◆ What the exercise asks:
Filter the entries beneath this task, copying only the lines that hold the word "node".

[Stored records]
>>>>
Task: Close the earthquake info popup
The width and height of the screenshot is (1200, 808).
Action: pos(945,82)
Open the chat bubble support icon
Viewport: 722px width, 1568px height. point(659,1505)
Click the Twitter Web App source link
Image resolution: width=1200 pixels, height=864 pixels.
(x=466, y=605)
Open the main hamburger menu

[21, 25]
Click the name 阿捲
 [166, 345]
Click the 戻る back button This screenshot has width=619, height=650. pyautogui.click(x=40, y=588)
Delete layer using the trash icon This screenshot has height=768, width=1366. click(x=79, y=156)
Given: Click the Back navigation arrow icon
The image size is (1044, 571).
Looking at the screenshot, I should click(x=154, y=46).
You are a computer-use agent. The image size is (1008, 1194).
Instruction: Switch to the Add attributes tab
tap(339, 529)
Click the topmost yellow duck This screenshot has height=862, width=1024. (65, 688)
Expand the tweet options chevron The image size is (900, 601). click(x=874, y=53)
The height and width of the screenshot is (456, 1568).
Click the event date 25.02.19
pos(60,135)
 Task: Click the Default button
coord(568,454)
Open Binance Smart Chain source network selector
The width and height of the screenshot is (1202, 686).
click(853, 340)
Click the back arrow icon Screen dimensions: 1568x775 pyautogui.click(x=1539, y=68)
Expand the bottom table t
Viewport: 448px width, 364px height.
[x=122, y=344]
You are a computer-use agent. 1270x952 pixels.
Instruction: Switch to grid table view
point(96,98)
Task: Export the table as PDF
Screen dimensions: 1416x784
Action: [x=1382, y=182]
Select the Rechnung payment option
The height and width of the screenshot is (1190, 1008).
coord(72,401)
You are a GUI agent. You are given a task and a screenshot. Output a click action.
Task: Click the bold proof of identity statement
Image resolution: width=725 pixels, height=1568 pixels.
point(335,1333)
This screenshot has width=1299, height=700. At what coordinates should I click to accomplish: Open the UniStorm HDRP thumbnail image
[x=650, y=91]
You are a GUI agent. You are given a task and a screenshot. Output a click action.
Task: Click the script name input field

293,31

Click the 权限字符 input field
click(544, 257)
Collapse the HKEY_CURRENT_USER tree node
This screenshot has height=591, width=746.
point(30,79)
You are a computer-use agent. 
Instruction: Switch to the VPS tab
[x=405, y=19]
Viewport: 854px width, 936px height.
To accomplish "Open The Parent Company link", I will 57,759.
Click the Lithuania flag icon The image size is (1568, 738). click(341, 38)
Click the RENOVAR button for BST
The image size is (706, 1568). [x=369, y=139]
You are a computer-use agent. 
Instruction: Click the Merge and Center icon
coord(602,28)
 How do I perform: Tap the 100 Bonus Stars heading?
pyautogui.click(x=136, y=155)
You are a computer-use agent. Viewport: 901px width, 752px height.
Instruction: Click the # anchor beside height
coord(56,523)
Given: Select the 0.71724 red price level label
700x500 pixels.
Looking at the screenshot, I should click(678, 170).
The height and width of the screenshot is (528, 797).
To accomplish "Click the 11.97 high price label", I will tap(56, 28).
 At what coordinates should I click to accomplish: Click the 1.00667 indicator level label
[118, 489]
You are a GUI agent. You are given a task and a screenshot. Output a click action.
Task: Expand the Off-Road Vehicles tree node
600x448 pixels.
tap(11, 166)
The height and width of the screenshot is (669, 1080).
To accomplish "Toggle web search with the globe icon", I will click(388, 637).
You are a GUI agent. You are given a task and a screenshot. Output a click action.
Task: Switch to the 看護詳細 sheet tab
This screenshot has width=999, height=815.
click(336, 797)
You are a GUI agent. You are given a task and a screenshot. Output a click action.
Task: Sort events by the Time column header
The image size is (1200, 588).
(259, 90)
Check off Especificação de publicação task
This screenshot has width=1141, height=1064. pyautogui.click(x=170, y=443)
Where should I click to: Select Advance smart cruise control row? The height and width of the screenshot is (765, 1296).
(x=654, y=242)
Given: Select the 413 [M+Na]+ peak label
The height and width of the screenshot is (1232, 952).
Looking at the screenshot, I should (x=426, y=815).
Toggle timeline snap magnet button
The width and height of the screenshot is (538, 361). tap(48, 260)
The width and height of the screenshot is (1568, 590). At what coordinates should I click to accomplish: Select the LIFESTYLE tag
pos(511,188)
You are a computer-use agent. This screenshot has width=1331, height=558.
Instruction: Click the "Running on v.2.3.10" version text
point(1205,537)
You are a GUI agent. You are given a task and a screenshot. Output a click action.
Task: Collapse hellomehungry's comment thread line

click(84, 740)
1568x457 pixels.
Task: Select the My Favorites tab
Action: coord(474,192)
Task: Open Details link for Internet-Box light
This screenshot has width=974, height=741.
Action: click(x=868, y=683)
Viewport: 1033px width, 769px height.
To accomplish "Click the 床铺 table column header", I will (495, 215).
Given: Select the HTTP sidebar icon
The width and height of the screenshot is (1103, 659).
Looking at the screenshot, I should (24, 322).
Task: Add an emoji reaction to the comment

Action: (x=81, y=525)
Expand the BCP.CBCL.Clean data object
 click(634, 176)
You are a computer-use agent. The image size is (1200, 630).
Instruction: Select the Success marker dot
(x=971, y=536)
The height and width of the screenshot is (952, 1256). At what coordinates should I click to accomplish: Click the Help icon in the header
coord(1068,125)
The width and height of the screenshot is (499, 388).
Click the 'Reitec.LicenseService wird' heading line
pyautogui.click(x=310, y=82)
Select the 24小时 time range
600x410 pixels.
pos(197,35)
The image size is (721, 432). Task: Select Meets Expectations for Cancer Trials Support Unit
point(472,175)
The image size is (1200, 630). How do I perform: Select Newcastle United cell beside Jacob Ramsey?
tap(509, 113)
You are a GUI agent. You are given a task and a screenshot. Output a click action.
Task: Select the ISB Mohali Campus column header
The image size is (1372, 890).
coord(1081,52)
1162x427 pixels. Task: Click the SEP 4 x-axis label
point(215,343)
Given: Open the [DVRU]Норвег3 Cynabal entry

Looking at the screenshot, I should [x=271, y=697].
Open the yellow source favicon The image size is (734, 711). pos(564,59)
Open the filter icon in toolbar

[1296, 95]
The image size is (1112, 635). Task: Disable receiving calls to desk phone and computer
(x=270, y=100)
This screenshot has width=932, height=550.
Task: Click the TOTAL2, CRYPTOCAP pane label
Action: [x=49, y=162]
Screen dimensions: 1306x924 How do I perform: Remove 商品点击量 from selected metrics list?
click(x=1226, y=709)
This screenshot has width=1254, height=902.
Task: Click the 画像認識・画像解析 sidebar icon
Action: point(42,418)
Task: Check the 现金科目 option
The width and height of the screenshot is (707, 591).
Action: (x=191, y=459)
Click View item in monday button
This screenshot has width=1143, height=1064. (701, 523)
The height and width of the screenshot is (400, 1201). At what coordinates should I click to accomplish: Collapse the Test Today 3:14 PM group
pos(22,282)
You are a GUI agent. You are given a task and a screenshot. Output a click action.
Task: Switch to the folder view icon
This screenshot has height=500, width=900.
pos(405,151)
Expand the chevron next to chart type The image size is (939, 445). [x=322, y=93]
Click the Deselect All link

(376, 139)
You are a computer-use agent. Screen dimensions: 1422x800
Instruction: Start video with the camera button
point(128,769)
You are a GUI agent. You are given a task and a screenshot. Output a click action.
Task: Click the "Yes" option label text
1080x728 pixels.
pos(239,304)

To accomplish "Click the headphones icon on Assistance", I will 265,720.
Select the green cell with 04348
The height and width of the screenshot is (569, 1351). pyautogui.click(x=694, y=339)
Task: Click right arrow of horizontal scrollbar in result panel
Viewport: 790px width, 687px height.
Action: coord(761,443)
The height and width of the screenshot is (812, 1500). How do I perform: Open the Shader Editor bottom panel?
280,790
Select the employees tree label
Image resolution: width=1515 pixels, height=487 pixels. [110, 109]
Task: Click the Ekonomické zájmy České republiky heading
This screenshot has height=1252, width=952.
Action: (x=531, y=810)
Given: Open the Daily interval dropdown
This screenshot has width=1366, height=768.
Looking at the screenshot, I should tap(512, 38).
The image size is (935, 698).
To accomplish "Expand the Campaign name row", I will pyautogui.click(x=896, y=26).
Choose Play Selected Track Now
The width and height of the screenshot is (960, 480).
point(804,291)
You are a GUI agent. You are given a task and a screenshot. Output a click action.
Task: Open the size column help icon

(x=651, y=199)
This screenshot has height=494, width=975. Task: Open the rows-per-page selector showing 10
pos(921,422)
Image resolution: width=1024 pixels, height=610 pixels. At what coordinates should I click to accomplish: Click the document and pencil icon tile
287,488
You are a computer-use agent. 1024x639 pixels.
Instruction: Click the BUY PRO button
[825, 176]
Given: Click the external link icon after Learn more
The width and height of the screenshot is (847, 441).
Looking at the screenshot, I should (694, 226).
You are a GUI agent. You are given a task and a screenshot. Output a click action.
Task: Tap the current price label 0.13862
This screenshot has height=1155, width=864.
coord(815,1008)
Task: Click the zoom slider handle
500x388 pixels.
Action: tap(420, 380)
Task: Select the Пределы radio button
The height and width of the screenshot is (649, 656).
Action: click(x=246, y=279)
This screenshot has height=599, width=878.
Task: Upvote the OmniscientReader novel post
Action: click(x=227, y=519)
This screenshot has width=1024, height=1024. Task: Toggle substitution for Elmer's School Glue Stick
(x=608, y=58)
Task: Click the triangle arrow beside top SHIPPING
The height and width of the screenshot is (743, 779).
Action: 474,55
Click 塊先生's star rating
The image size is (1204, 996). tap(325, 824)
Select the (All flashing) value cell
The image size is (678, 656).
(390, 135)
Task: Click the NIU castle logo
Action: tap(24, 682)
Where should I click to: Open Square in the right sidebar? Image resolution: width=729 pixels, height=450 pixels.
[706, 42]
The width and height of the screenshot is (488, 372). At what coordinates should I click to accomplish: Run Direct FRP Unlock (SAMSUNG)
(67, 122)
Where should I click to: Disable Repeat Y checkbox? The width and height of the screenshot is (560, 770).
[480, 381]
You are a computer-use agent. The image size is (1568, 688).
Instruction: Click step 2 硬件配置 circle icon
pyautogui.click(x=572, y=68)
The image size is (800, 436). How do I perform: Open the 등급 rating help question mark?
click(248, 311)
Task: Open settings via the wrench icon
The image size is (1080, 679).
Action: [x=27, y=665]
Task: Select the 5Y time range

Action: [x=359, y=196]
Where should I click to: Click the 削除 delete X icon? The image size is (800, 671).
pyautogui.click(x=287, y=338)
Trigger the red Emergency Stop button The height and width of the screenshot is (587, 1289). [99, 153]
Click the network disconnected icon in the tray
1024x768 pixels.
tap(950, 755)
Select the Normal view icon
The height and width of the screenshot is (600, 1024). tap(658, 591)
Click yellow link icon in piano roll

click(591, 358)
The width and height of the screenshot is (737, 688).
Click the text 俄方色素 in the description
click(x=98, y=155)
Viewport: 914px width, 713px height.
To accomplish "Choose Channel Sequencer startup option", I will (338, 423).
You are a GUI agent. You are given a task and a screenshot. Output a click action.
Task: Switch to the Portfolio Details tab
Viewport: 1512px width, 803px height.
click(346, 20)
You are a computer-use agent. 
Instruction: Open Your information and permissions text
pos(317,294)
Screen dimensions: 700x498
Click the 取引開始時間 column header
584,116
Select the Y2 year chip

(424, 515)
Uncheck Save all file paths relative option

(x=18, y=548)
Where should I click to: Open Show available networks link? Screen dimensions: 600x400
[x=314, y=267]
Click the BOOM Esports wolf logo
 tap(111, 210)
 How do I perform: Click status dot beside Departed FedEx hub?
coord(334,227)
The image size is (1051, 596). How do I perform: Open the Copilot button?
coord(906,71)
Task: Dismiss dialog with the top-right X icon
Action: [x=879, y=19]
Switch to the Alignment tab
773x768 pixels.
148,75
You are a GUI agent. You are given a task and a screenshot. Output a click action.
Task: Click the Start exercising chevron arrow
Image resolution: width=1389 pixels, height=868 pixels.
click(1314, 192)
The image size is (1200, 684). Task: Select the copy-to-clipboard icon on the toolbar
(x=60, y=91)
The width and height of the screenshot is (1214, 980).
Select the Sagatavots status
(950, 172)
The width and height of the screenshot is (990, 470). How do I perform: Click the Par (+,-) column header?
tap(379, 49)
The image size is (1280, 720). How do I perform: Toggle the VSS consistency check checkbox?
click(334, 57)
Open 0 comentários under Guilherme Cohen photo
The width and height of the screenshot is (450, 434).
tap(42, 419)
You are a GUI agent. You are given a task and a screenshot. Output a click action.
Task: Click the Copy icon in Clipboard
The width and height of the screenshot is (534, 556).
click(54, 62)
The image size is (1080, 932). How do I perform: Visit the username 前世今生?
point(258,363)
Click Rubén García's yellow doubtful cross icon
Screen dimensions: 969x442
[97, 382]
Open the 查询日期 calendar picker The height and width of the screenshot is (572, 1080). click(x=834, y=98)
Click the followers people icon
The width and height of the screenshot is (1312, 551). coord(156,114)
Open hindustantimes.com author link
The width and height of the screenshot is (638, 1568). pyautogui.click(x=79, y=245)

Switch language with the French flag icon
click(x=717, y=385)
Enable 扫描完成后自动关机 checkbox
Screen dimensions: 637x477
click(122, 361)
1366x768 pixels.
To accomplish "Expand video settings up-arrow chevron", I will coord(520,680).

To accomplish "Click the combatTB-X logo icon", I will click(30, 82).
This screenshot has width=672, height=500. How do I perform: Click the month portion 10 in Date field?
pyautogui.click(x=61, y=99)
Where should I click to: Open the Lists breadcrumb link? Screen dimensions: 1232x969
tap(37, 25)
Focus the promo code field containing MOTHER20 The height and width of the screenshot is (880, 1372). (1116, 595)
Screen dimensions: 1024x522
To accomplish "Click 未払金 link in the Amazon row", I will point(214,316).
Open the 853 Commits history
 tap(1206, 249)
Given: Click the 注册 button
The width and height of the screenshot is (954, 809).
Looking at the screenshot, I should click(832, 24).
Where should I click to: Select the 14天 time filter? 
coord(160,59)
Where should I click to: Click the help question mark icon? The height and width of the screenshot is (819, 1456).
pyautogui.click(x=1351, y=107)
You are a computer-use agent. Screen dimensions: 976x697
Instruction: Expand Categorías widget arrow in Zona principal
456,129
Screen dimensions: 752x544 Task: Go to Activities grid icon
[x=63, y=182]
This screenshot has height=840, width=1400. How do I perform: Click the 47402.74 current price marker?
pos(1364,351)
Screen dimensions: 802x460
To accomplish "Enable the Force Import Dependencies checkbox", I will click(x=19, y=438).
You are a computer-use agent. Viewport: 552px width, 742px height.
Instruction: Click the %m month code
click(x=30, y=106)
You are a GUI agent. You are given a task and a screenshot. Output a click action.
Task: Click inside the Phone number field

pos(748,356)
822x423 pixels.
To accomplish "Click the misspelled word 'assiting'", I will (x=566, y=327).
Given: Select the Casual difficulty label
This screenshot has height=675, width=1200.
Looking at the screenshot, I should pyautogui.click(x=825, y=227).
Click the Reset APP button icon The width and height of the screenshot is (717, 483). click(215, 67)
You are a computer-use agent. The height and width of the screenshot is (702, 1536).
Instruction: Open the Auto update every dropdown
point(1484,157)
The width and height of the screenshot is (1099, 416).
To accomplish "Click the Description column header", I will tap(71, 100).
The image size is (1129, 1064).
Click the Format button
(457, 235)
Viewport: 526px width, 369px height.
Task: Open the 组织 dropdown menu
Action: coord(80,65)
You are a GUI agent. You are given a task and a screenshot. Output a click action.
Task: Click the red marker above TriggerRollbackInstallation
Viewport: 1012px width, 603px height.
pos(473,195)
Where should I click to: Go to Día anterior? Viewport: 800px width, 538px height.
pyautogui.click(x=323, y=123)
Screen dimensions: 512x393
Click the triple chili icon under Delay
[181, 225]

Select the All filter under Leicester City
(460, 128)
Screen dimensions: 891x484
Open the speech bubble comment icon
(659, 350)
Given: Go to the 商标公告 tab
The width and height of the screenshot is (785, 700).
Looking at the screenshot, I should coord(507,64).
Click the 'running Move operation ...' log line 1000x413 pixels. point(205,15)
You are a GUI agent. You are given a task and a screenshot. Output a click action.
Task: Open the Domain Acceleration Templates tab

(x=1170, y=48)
<<<<
◆ Written response:
Collapse the HKEY_CURRENT_USER tree node
Task: Expand the Off-Road Vehicles tree node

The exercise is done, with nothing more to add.